There are four interaction points where the protons beams collide, with four huge, gigantic cameras, but these are not the only things we have. We also have basically built a machine of records, we have the most powerful magnets, we have the fastest racetrack in this planet. We have the highest vacuum, even more of vacuum than in the outer space, very tiny but very hot points, hotter than the temperature of the sun. Of course, given the fact that the magnets have to be operated almost at the absolute zero, we have one of the coldest places in the universe. I like to say that it's also the coolest place in the world where to work, at least for me.

When we are building an accelerator, this is not something that we do from one day to another. It's a very complex machine, it requires expertise by many people, and it’s a long process. The first design concepts were published in 1985. We are now here at the end of the first phase with the Run 2. Now we are going to move to the next phase of the brigade program of the LHC, the High-Luminosity LHC. Here, this is a 20-year project from construction to physics. Overall, this machine has been thought initially in 1985, and will continue to operate until 2035, so these are huge times. The next one, in case someone asks, is probably going to be a circular collider, not sure but very possible.
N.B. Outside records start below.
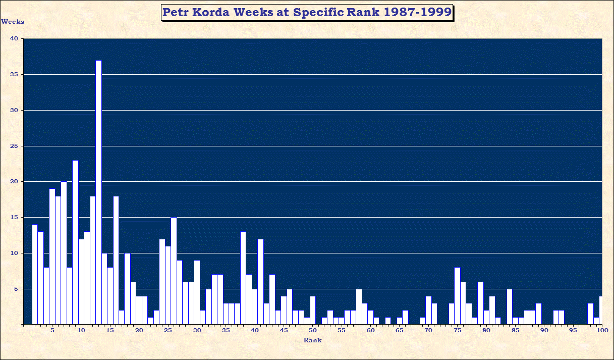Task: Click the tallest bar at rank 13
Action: coord(98,192)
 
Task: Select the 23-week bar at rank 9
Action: coord(75,242)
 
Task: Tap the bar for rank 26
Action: coord(174,271)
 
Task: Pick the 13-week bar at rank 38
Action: coord(243,278)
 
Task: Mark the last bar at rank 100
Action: coord(600,310)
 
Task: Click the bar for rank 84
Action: coord(510,306)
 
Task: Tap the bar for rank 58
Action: coord(359,306)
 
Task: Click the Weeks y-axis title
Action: coord(13,22)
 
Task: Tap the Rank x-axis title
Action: coord(312,340)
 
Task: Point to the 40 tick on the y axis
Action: coord(14,39)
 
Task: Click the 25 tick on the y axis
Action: coord(14,146)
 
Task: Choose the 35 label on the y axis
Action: coord(14,75)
The LHC is constrained between the Jura and the Lake Geneva. It is underground, but why not go under the lake? If we will have a circular collider, we will place it between the Jura and the Prealps so that it will actually be between 80 to 100 kilometers of tunnel. The LHC is already under 150 meters underground. We see what this is going to be like.

The experiments are large, gigantic cameras, and they allow us to really see the infinitely small. The world of particle physics is particles which are quite small. They are huge, it's impressive to see them, everybody is amazed going underground, even my parents. What happens is that these are six to seven floor building. ATLAS is as big as the Notre Dame de Paris. Just to stay in France, CMS, which is smaller than ATLAS but still quite big, weighs two times the Eiffel Tower. It has got also the most powerful superconducting magnet which has ever been built. Huge amounts of readout electronics, huge amounts of electronic signals need to be read out when the experiments are operating.

These main general-purpose experiments are two because they have to cross-check discoveries. For the people who know about Higgs boson discovery, the announcement in fact, was made simultaneous by ATLAS and CMS together. They were cross-checking results because the discovery at the time of the announcement was just above the significance that we could allow putting together the data from both experiments. The other two experiments are specialized in understanding particular signatures in high-energy physics. ALICE is looking at the quark-gluon plasma state of matter, which really belonged to the early moments of the Big Bang. The LHCb is actually devoted to understanding of asymmetry between matter and antimatter by studying the behavioral difference between the b quark and the anti-b quark.

How do events look like? Protons collide with protons, this is, in fact, the beam pipe schematically. Particles are then produced in the final states from these collisions. If you would imagine it in an event, this is how it would look like. Secondary particles are produced, attracts, when the particles are charged, deposits in the kilometers are these things over here. How many? Many. One billion collisions per second, lots of data. To know how many, how much data you have, this is not small. How do we select? Do we take everything? No, we can't because we would have to read out and store petabytes per second. This is not what we want. Moreover, some of these data that is produced comes from processes, physic processes which we know very well, and therefore, we don't really want to recall them.

What we do is filtering. These are called the triggers, we call them in high-energy physics hardware selections, so really working with the thresholds of the detectors, the electronics of the detectors or software triggers. These bring down the data mining problem to the LHC by great amounts, 100,000 selections, collisions per second, are coming out from the hardware filters. Up to 1,000 events per second is what we record today in each of the experiments at the LHC. Still gigabyte per second, still we have something like petabytes at the end of the year. Today, something like 50 petabytes per experiment per year are collected at CERN.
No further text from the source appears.